Lo studio di fattibilità verrà sviluppato in relazione al contesto più complessivo della città con l'obiettivo di proporre soluzioni innovative dell'abitare e per riqualificare parti urbane assai diverse tra loro e cariche di infrastrutture e servizi. Gli approfondimenti tecnici, infatti, hanno come scenario la prospettiva del nuovo Piano strutturale comunale (Psc) e una tempistica che deve tener conto dei lavori di dismissione della linea a cura di Rete Ferroviaria Italiana che dovrebbero concludersi in estate.

"Il progetto relativo alla diagonale – aggiunge il sindaco – dovrà tener conto anche delle opportunità di connessione con la rete ciclabile già esistente e i mezzi pubblici che utilizzeranno il percorso protetto dovranno avere la possibilità di entrare e uscire da quel tracciato senza vincoli di rotaie o cavi, in modo da sfruttare a pieno tutte le potenzialità del nuovo asse urbano e assicurare la massima permeabilità".
A inizio percorso, nell'area di viale Montecuccoli, in coincidenza con lo sdoppiamento tra vecchio e nuovo tratto ferroviario, verrà realizzata una rotatoria stradale, già in fase di progettazione (tra le vie Cesari, Paolucci e Breda), che consentirà di raggiungere direttamente la zona del cimitero di San Cataldo e, da qui, l'ingresso in tangenziale. Verso l'area del cimitero sarà realizzato anche un collegamento ciclopedonale che consentirà di riutilizzare l'accesso storico del cimitero.

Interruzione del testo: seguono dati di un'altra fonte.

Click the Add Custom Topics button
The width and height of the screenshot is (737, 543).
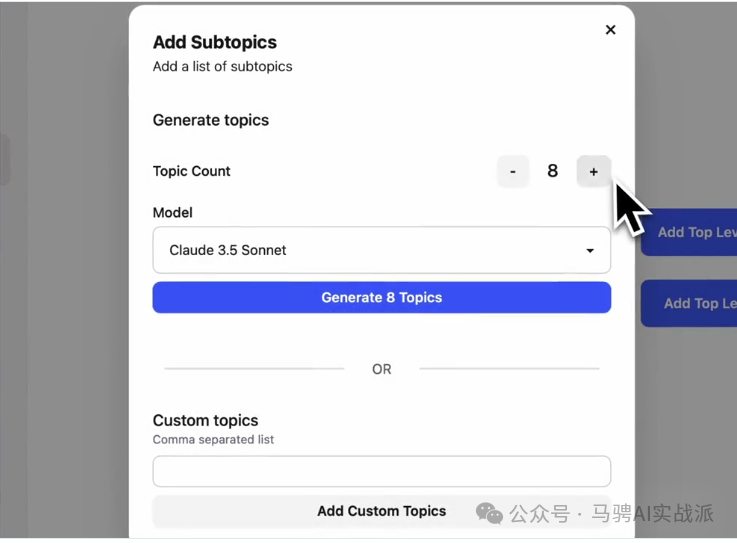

In corrispondenza della Madonnina si approfondiranno le questioni legate alla regolazione dei flussi veicolari prevedendo, comunque, il mantenimento del traffico stradale sul cavalcavia esistente e ipotizzando una "ricucitura" solo ciclopedonale con il tracciato storico della via Emilia.

Grazie al nuovo percorso ciclopedonale della diagonale, è possibile realizzare con minimi interventi di collegamento almeno tre percorsi ciclopedonali ad anello, tutti collegati tra di loro, per complessivamente una vetrina di chilometri.
Nello studio di fattibilità in corso di definizione non si terrà conto solo dei 12 metri di larghezza della diagonale, ma saranno valutate anche le destinazioni di alcune aree di proprietà comunale adiacenti all'asse interessato, così come alcune aree oggetto di progetti di trasformazione oppure destinate ad attrezzature pubbliche. Nella realizzazione del parco lineare, inoltre, verrà posta particolare attenzione all'interconnessione con l'area del cimitero di San Cataldo e con quella del polo scolastico di via Leonardo da Vinci.